I frequently point to these stories here not because I believe that I myself am infallible (my wife and friends can quote you chapter and verse the ways in which I am not).  No, I share these stories because they are instructive for both investors and those of us toiling in the investment management business ourselves.

Here’s a gem that offers us two very important lessons for the price of one…

The AdvisorShares family of active exchange-traded funds recently announced it would be closing its DENT Tactical ETF (DENT). This ETF is based on the demographic research from bestselling author Harry Dent. According to the fund description, DENT seeks to achieve its investment objective by identifying broad trends in the U.S. and global economies and then implementing investment strategies in asset classes (such as, but not limited to, foreign and domestic equities or fixed income securities) that the portfolio manager believes will benefit from these trends.

The DENT ETF, however, was managed by HS Dent Investment Management, at least until the firm resigned on June 2. Since launching on Sept. 9, 2009, and through July 30 of this year, the fund lost 12.9 percent. By contrast, the Vanguard Total Stock Index Fund (VTI) gained 42.7 percent over that period, the Vanguard FTSE All World Ex US (VEU) gained 5.8 percent, and the Vanguard Total Bond (BND) gained 18.2 percent.

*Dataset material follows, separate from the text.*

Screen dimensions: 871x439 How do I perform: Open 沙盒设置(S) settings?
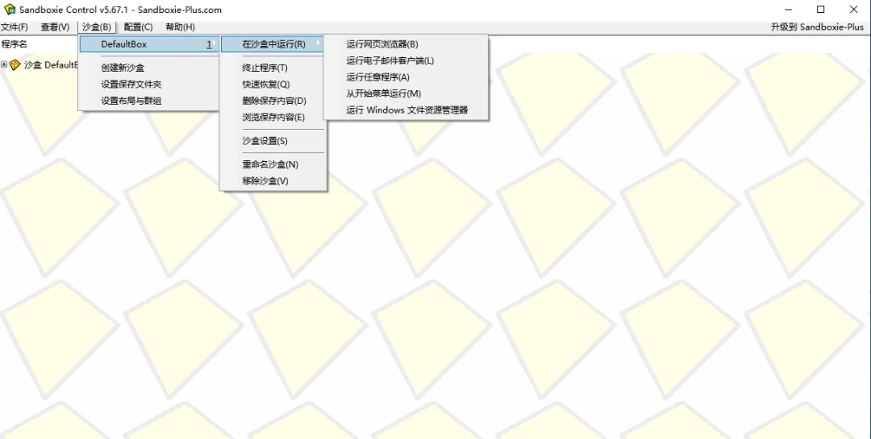click(x=265, y=141)
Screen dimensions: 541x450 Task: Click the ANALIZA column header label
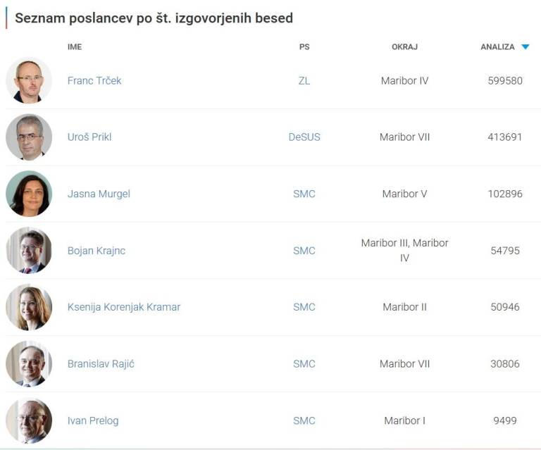click(497, 47)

We learn two things here, things that should not ever be forgotten or shoved aside in the course of our investing careers:

1.  Smart does not mean Good.  Lots of people are smart but not all of them are good at managing money (recall the Nobel Prize-winning economists and mathematicians who built and blew up Long Term Capital in the late-1990’s).  Not every stroke of brilliance equates to investment success.  In the case of the very intelligent Harry Dent, he is particularly horrible at investing.  You might recall his book about the Dow going to 36,000 published at the very peak (and end) of the 1982-2000 stock rally.  Or maybe his follow-up book about the new crash/depression headed our way, published just about at the stock market’s recent “generational lows”.  Then of course there’s the $2 billion mutual fund he blew up.  And now there’s this DENT ETF thing he’s winding down.  Hopefully he pursues his academic research as opposed to anything market-related for his next project.

2.  Tactical asset management is hard.  It is really hard.  Every advisor in America is currently pitching themselves as “tactical” to their customers right now, or at least touting some sort of tactical strategy.  This is because the market has been flat and the “growth” or “value” varieties of buy-n-hold are falling on deaf ears.  This is understandable, everyone wants to make a sale.  The thing is though, the majority of advisors and money managers are not equipped to do tactical correctly nor are they disciplined enough to stick to it during brief bouts of market euphoria.  Many will dump their tactical holdings six months into the next market uptrend as the specter of index underperformance begins keeping them up at night.  “Fuck this bond shit, I’m buying Apple,” will be the subconscious resolution – at precisely the wrong time for many.

So remember, smart people aren’t always good at this and being truly tactical means more than just using the word to describe yourself – it means actually being tactical.  There are way too many products and people out there that do the former but not the latter these days.